JACKSONVILLE, Fla. - Following the road rage shooting of a Jacksonville University-bound teen, experts on the First Coast are urging drivers to disengage from other drivers who may be exhibiting road rage.
Dennis Satornino, owner of My EZ Pass Driving School in Jacksonville, said he sees road rage every day.
“Raising their fist, opening their window and flipping someone off, jamming on their brakes in front of someone,” Satornino said.
Satornino advises students not to engage with aggressive drivers. He said if the behavior continues, they should move toward the right lane or turn off the road altogether.
“If you feel you did something wrong, when you have the chance at stop sign or a light, look over at them and say ‘I’m sorry,’” Satornino said. “Sometimes that can diffuse the situation.”
Satornino said aggressive driving behavior can often indicate someone is prone to road rage. Dr. Roxanne Louh, a licensed psychologist, agreed.
“They tend to have more of an aggressive and hostile interpretation of what happens to them,” she said. “So they’re more likely to take things personally on the road as well.”

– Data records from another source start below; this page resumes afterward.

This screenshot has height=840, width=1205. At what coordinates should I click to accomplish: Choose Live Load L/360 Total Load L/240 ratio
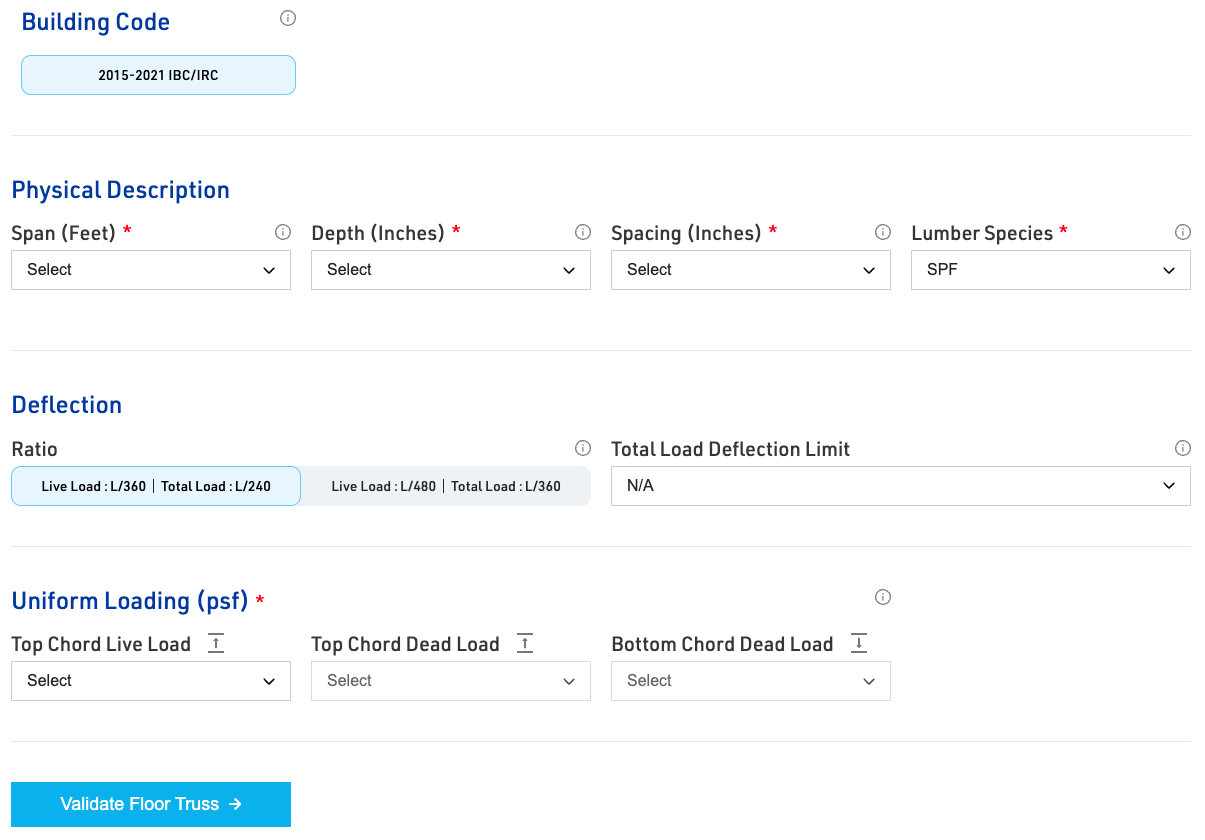point(156,486)
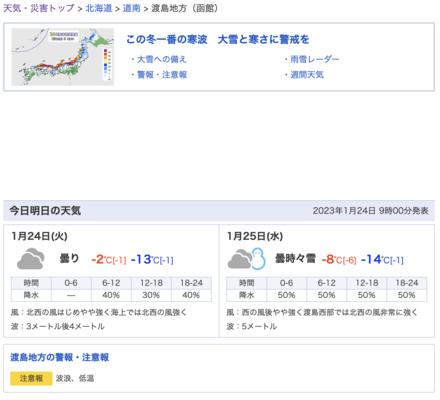Open 警報・注意報 link in banner
440x400 pixels.
(x=162, y=75)
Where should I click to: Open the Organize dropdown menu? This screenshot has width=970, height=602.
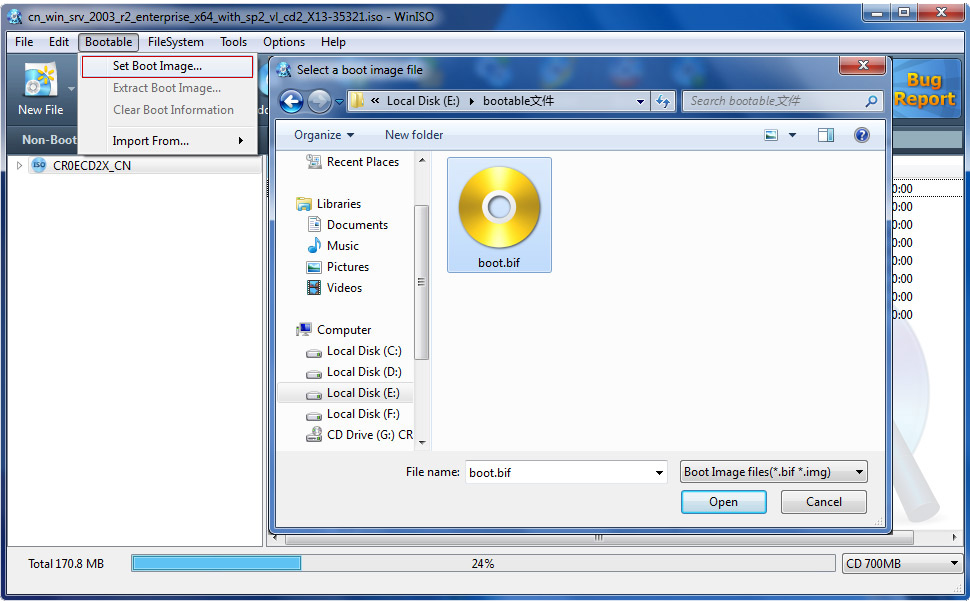pos(324,135)
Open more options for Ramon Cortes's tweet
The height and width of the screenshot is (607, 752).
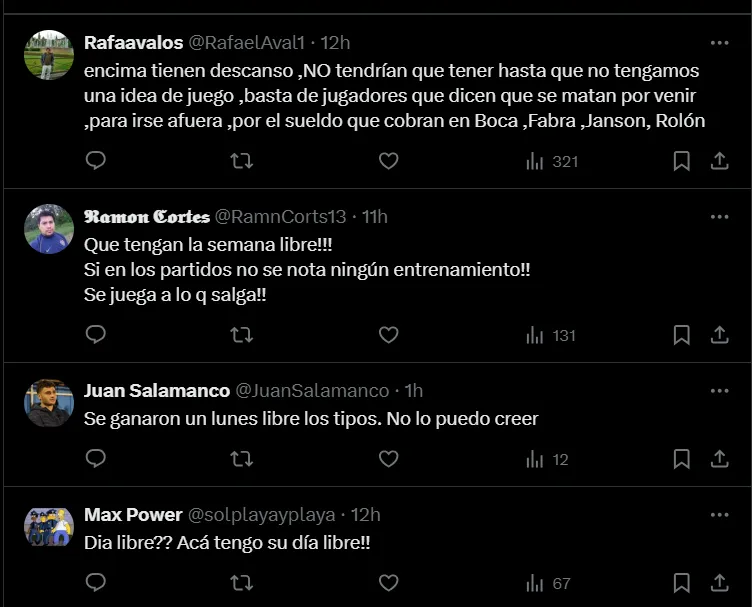tap(719, 217)
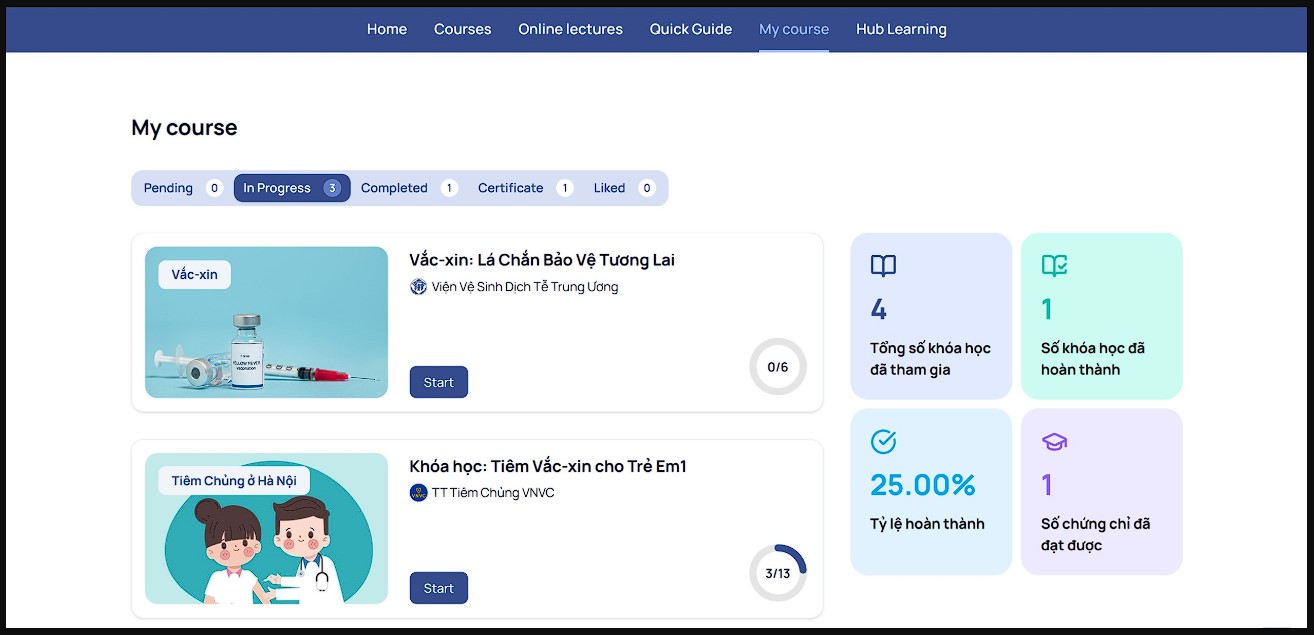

Louh said people who easily get and stay angry or frequently suffer from anxiety or depression may be more prone to road rage. She said road rage stemmed from a feeling of being personally wronged.
“Don’t try to get into a battle of wills or superiority or control,” she said. “Sort of let them have the power that they’re seeking.”
Additionally, Louh urged drivers to be in touch with their emotions. Stressors from life could carry over to the road, she said.
“[As though] I got in the car and suddenly the first person who cut me off, I was taking my anger out on,” she said.
Satornino went so far as to tell his students to stay out of the car if they’re having a bad day.
“You shouldn’t drive,” he said. “Cause you’re not in the right frame of mind.”